Questions: Radiation Directivity and Antenna Patterns

Gain G = ηD. For Antenna X: G = 0.5 × 20 = 10. For Antenna Y: G = 1.0 × 10 = 10. They are equal. This illustrates the key distinction: directivity is purely geometric (the shape of the radiation pattern relative to isotropic), while gain incorporates ohmic losses. A highly directive but lossy antenna can deliver the same on-axis power as a less directive but efficient one. Engineers use gain (not directivity) to compute link budgets via the Friis equation.

The tradeoff is fundamental: Ω_beam ≈ 4π/D. Total radiated power is fixed; concentrating more of it in one direction (higher D) necessarily means a smaller solid angle receives that peak power density. Doubling D halves the beam solid angle. This is the antenna analog of optical diffraction: a wider aperture produces a narrower diffraction lobe. There is no way to have both high directivity and a wide field of view simultaneously.

Answer: True

Directivity is defined as D(θ,φ) = (dP/dΩ) / (P_total/4π) — the ratio of actual power per steradian in a given direction to what an isotropic radiator would produce at the same total power. By definition, an isotropic antenna distributes power uniformly, so this ratio equals 1 everywhere. D = 1 is the baseline; any real antenna with a non-uniform pattern has D > 1 in its peak direction and D < 1 elsewhere, with the average over the sphere always equal to 1.

Answer: False

Gain G = ηD, so efficiency matters. An antenna with D = 100 and η = 0.01 has gain G = 1, far below an antenna with D = 5 and η = 0.9, which has G = 4.5. A directive but lossy antenna (e.g., a long wire with significant ohmic resistance) can actually deliver less power to a receiver than a simple but efficient dipole. This is why gain — not directivity — is the relevant figure for system-level link budgets.

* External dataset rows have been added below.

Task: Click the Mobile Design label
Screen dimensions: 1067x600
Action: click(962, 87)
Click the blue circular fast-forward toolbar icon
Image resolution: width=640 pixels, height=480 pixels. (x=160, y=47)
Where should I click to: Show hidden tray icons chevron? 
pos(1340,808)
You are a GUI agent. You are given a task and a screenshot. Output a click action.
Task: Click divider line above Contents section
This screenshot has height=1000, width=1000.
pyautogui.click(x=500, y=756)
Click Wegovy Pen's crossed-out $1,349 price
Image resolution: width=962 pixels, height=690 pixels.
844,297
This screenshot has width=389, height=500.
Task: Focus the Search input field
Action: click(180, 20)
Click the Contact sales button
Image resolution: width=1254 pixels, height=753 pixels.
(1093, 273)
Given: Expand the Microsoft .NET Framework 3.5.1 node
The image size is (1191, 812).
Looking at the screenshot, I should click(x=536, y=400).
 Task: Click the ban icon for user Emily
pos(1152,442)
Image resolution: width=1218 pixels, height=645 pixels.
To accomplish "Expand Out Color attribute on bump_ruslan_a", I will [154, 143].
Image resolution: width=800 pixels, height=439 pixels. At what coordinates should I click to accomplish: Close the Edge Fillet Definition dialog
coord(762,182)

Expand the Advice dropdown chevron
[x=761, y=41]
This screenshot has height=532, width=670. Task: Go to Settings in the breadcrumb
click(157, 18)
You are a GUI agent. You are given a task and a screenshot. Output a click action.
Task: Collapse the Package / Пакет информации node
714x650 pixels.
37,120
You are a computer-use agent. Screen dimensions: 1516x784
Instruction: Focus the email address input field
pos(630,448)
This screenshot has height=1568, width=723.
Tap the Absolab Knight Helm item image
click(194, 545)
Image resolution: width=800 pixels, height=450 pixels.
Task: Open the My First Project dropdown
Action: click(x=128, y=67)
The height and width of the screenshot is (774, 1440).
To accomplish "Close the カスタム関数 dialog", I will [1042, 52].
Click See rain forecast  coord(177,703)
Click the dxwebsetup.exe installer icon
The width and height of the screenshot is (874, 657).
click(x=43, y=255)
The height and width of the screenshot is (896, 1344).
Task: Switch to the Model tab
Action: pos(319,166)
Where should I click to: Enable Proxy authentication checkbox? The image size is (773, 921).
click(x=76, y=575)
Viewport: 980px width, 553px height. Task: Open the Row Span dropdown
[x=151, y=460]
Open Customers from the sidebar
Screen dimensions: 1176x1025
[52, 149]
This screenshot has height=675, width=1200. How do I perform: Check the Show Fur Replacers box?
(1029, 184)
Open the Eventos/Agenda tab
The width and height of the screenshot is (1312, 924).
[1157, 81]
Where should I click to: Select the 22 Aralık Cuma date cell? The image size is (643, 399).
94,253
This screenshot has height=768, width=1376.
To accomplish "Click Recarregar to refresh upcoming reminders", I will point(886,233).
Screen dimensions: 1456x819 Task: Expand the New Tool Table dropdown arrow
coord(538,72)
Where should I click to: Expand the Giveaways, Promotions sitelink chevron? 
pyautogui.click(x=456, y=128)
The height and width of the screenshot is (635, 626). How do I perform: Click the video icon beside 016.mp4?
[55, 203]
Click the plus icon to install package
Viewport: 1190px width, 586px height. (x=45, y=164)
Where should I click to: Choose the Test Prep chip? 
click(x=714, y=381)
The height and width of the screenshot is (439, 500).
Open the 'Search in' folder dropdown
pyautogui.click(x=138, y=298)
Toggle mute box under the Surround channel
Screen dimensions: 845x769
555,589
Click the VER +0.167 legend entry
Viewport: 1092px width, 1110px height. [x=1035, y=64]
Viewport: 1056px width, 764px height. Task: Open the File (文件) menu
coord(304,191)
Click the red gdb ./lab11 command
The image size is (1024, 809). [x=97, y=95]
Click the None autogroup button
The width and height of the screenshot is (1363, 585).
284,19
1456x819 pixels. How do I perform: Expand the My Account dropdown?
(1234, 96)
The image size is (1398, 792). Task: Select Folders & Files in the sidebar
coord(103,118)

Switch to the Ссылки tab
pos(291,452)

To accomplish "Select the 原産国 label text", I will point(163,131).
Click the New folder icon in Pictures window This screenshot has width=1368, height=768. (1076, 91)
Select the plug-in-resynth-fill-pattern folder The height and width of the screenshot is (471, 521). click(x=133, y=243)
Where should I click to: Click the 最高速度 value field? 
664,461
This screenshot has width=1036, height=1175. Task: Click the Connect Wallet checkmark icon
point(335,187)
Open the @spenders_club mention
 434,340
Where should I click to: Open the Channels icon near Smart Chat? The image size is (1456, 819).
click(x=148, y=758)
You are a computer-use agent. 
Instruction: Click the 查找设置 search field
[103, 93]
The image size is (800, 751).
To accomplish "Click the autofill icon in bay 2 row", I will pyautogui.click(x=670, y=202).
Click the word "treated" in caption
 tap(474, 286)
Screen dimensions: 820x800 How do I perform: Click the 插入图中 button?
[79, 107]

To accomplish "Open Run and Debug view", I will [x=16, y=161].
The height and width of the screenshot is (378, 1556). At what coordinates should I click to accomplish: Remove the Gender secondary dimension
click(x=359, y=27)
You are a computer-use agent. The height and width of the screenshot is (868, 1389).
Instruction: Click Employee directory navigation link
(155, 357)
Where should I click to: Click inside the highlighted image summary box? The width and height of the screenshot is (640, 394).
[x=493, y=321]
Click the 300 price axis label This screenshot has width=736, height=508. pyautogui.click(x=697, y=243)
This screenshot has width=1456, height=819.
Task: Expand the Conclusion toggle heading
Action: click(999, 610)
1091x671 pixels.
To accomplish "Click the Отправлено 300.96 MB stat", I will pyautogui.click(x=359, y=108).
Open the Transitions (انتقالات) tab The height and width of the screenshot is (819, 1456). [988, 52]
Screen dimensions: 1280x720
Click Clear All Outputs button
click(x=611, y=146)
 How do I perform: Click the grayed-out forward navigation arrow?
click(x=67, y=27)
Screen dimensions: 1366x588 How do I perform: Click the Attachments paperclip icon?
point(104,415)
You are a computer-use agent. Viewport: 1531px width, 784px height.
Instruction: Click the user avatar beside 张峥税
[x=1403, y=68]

The fundamental limit is Fourier-dual: large aperture ↔ narrow angular spectrum, small aperture ↔ wide angular spread. An aperture of size L at wavelength λ produces a main lobe of angular width ~ λ/L. Equivalently, high directivity requires spatial coherence across a large effective aperture. Dish antennas and phased arrays exploit this by controlling the current distribution across a physical aperture; the antenna pattern is essentially the Fourier transform of the aperture current distribution.